I continue to admire the humour and chutzpah of Mr Clarke in delivering that speech.
Thank you, Mr Deputy Speaker, for allowing me to make what I am pretty certain will be my last speech in this House; I am very grateful to you for that. I will not follow on from the comments of the right hon. and learned Gentleman, although I will return to some of the points he made, and nor will I follow on from what the Secretary of State for Work and Pensions said, except by saying this: I agree very much with what my hon. Friend Rachel Reeves said in relation to annuities. Here we are, days away from people being able to choose what they do with their annuities, yet we hear that we are still to recruit the people who are going to be giving the advice—let alone training them and let alone members of the public being able to access that advice. The only thing the Secretary of State did was lay off some of the blame on to his Liberal Democrat colleague—so when the inevitable inquiry starts as to why these things were mis-sold, we know where the blame will be apportioned.
I draw the House’s attention to my entry in the Register of Members’ Financial Interests, but I want to focus on the Budget as a whole. The most notable thing in the report by the OBR—it has done a very good job over the last five years—is in the second paragraph, where it says that the Budget is not expected to have any material impact on the economy. Call me old-fashioned, but I thought that was what Budgets were for.

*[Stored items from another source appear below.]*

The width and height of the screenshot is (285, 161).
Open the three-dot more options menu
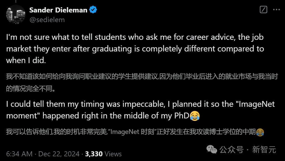point(276,10)
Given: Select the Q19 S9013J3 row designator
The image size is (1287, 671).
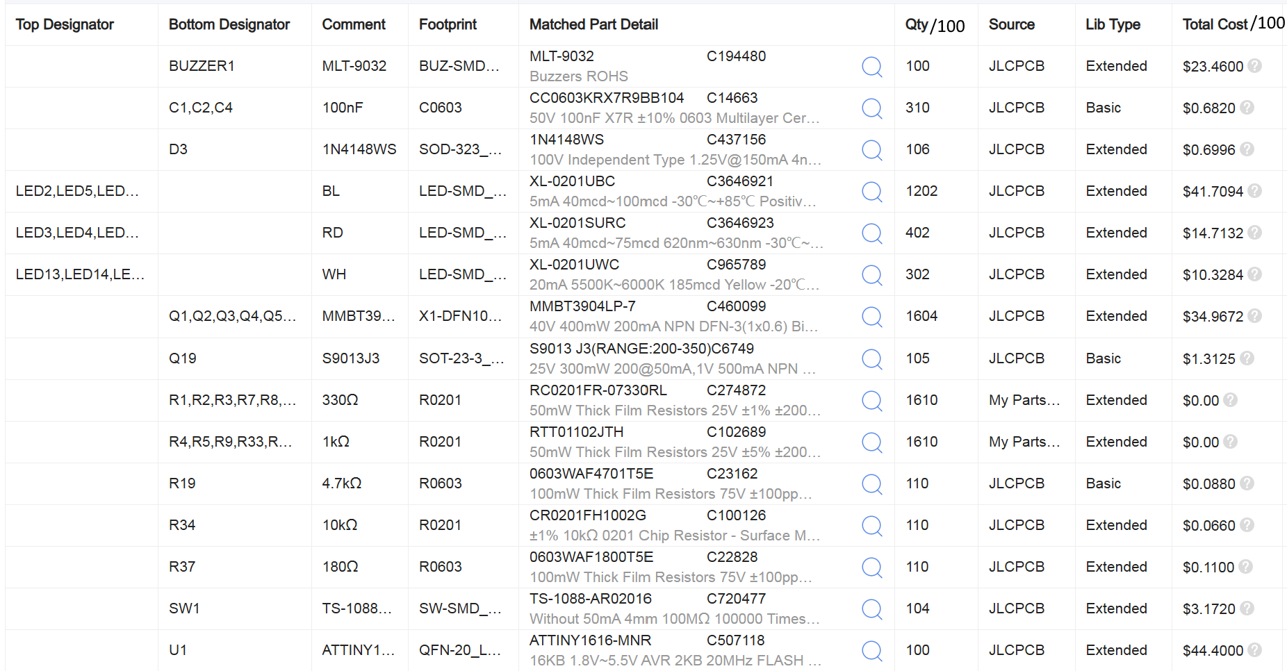Looking at the screenshot, I should point(183,358).
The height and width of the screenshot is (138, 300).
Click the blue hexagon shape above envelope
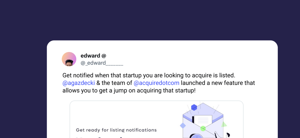point(194,108)
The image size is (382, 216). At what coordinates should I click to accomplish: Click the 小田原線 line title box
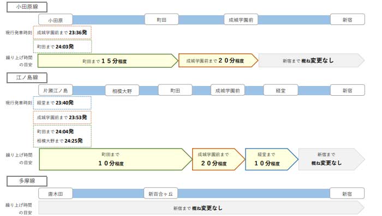pos(27,7)
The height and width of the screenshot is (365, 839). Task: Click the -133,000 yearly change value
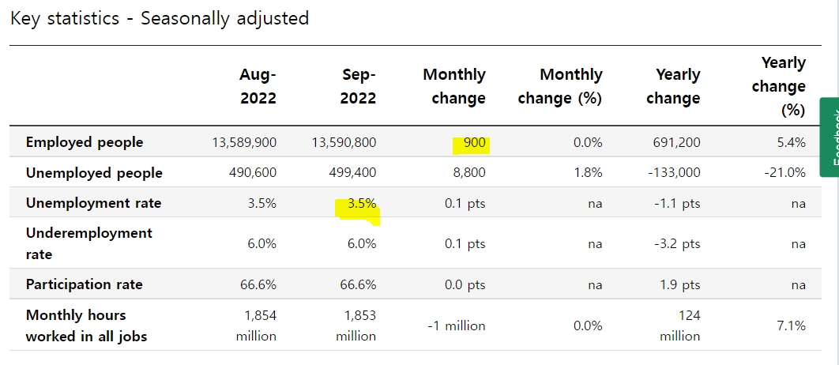pyautogui.click(x=672, y=173)
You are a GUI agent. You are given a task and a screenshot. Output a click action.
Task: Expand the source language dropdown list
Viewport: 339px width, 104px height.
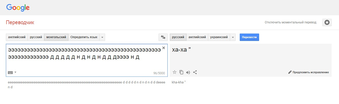102,37
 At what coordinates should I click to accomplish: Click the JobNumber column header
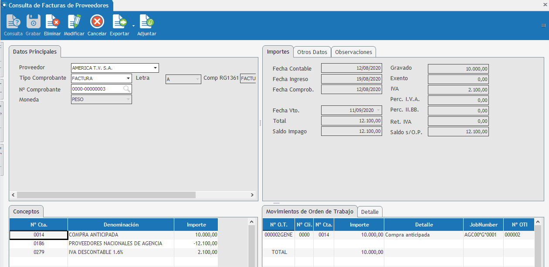click(x=483, y=225)
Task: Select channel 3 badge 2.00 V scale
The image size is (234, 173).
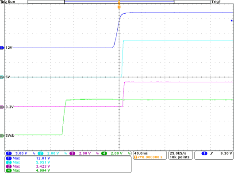Action: [80, 153]
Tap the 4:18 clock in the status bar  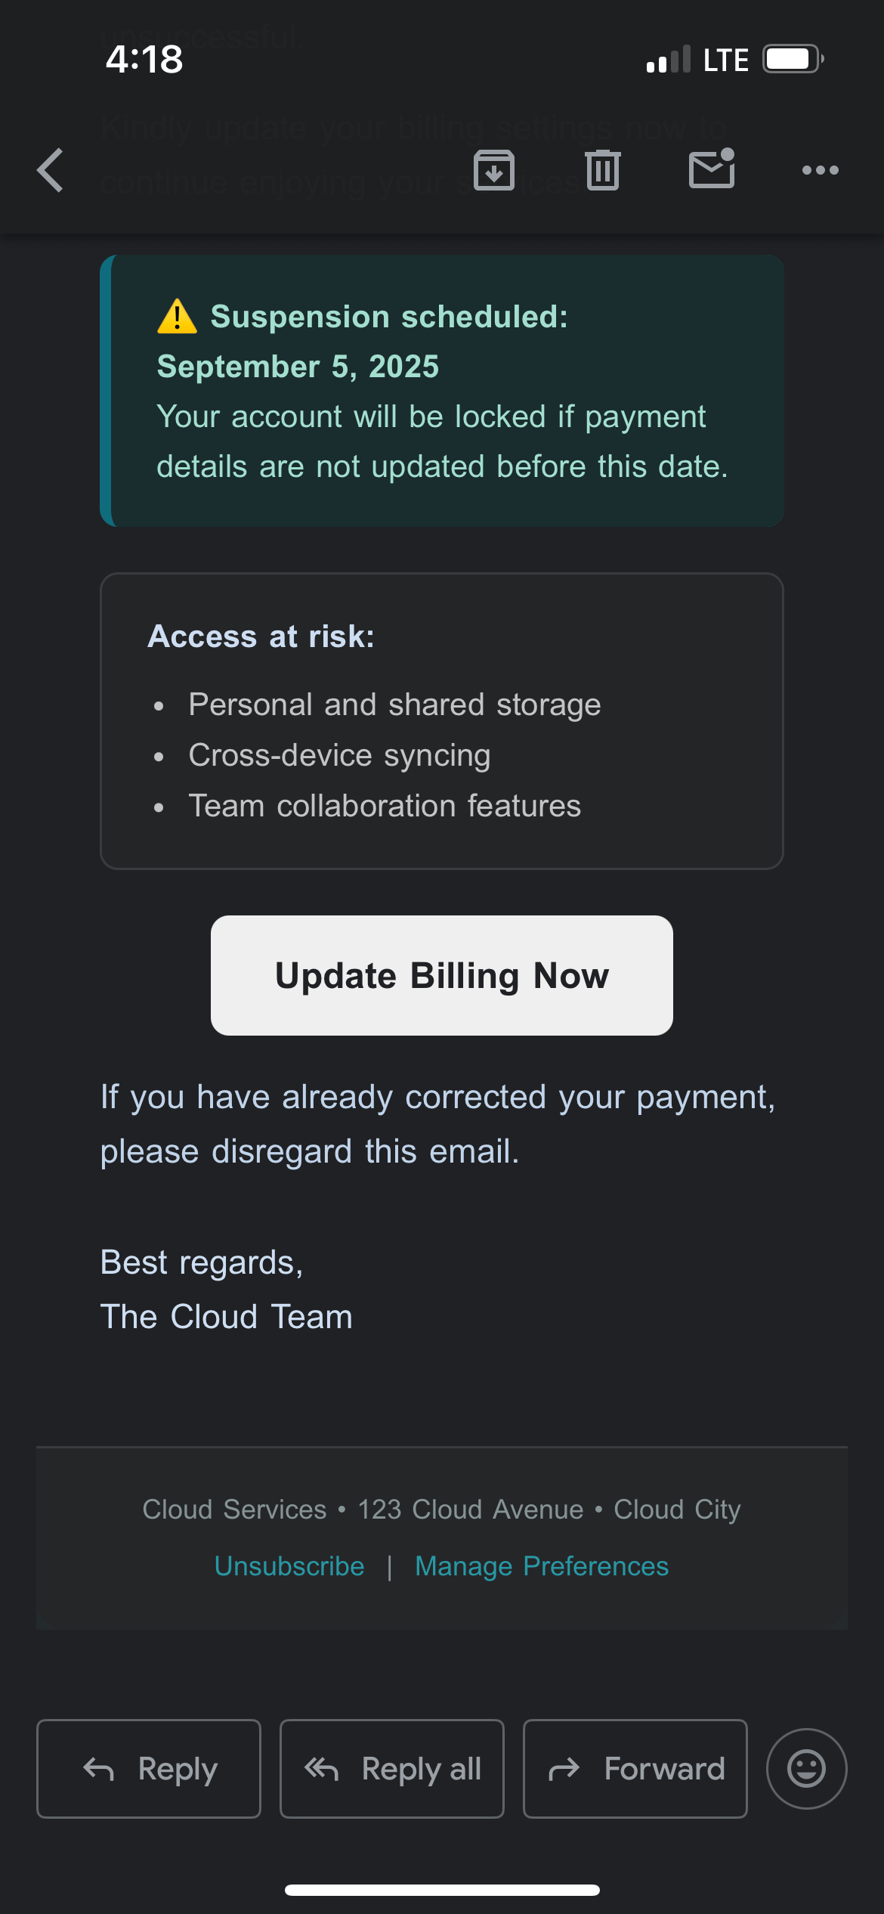(x=144, y=59)
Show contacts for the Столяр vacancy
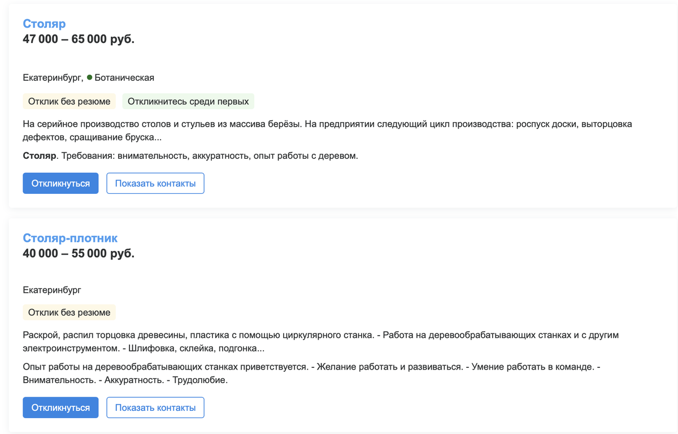Viewport: 678px width, 434px height. [155, 183]
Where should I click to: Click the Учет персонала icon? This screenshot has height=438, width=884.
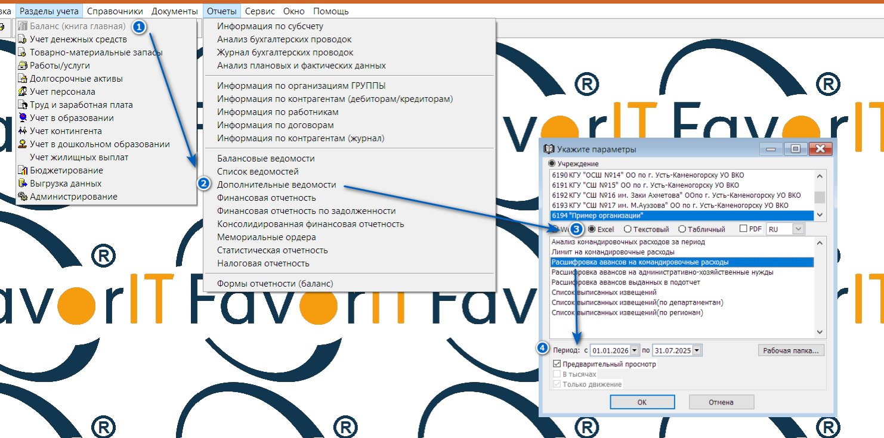pyautogui.click(x=23, y=92)
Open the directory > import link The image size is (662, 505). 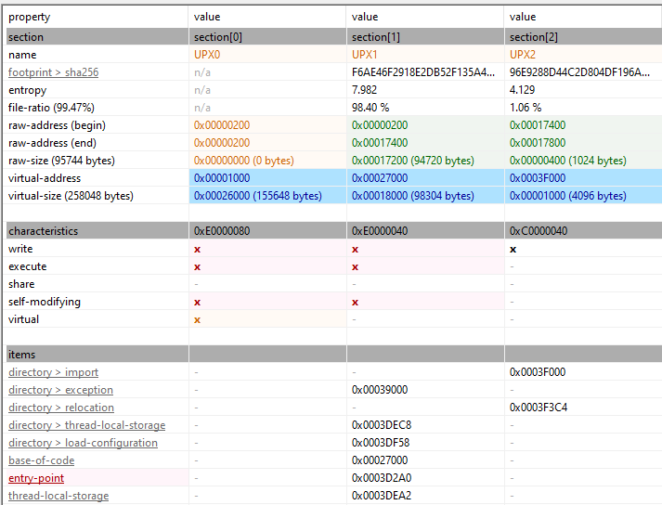click(x=53, y=372)
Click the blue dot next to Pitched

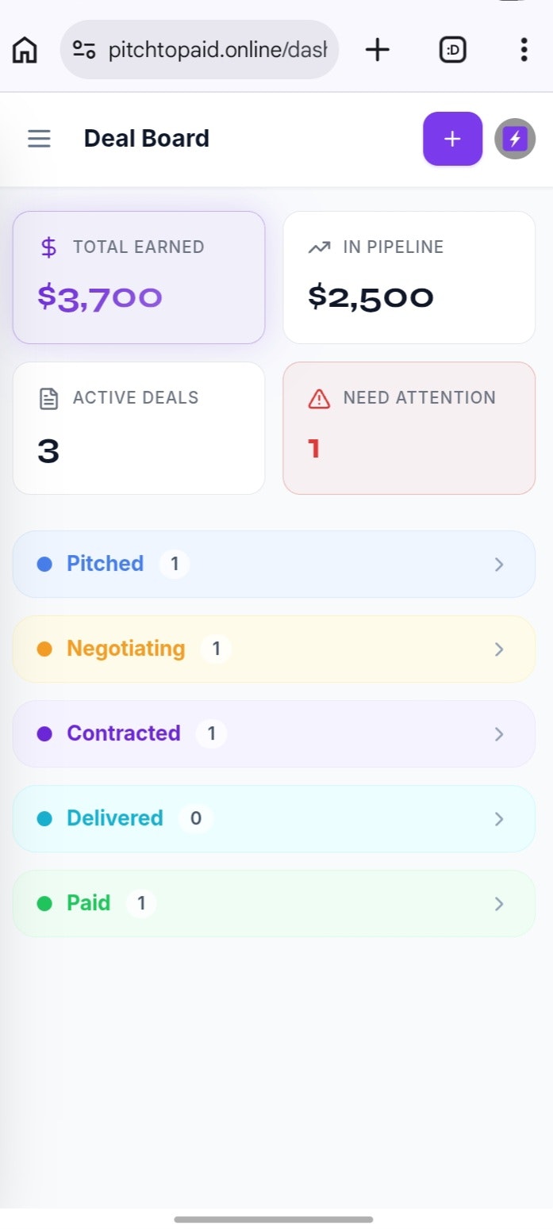46,564
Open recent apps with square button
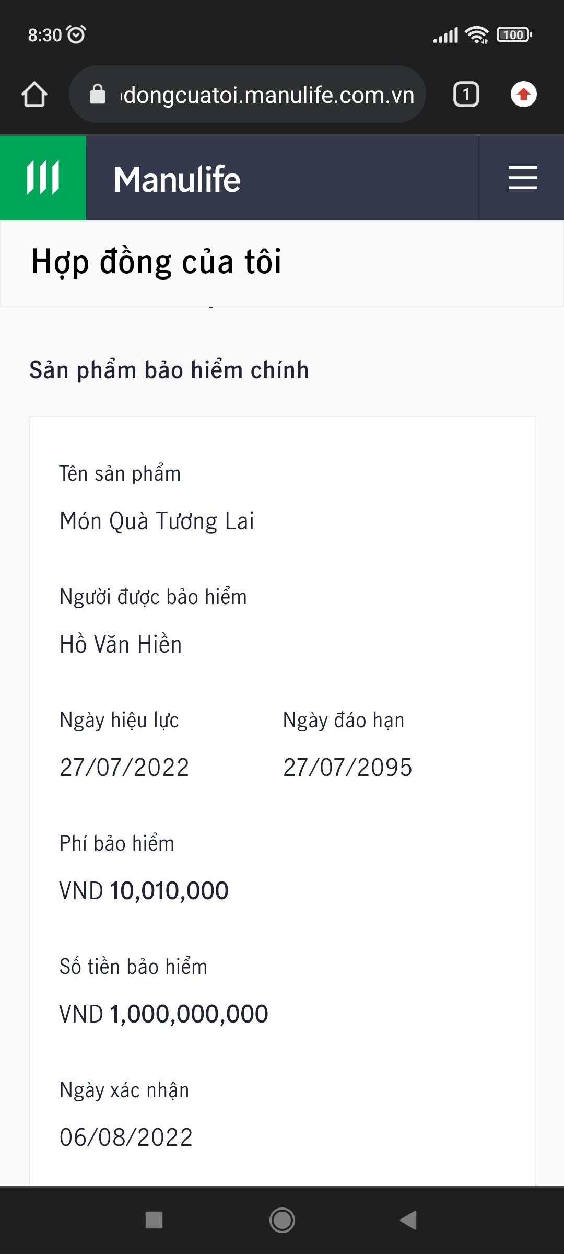Viewport: 564px width, 1254px height. [x=154, y=1220]
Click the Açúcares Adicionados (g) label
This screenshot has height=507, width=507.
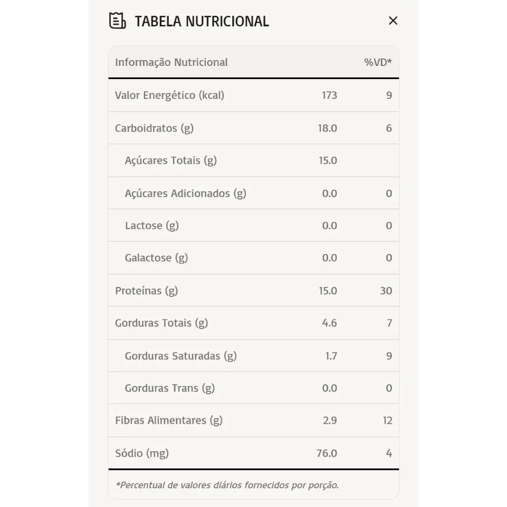click(185, 193)
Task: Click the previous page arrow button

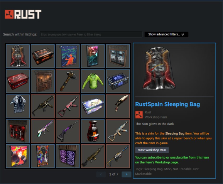Action: tap(101, 174)
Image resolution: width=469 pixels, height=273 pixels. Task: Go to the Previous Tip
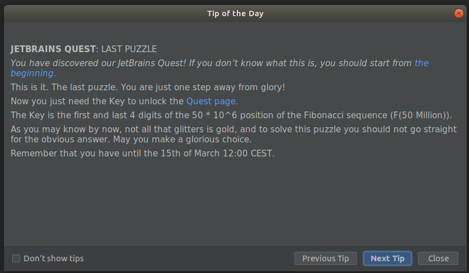point(325,258)
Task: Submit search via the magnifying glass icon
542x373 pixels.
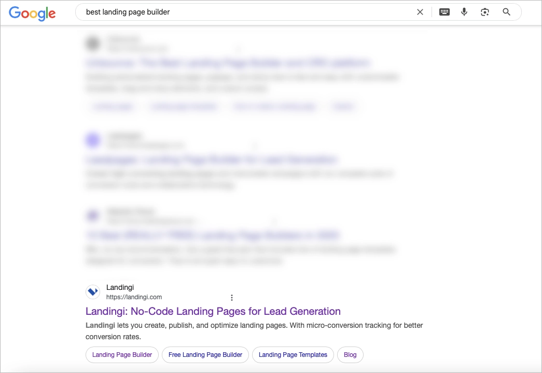Action: point(506,11)
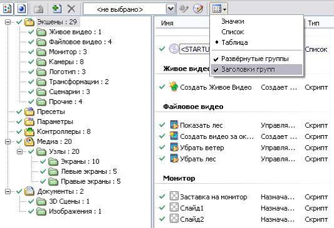Viewport: 334px width, 228px height.
Task: Click the clock edit icon in toolbar
Action: pos(198,9)
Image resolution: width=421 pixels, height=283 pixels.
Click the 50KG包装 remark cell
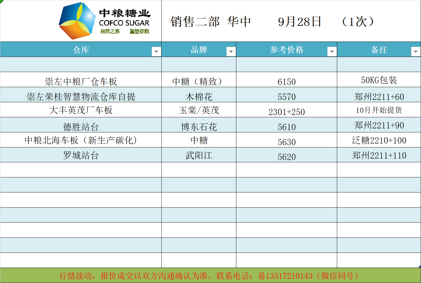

The reason why the economy was growing in 2010—and it was growing in 2010—was because of the measures we put in place in 2008 and 2009 to stop a recession becoming a depression. The Chancellor last week and the Secretary of State today implied that nothing particular had happened at that time, but we came within hours of the banking system collapsing. That is why we were facing such a difficult set of economic circumstances by 2008-09, and it took a Government committed to doing something about it—our Government—to make sure our economy was growing again in 2010. Sadly, what happened after that was that the economy slowed down, to a large extent because of the rhetoric and the fact that the current Government chose to trash what was happening and mendaciously claim we were like Greece, and as a result the Chancellor’s public spending figures are now way off what he planned in 2010.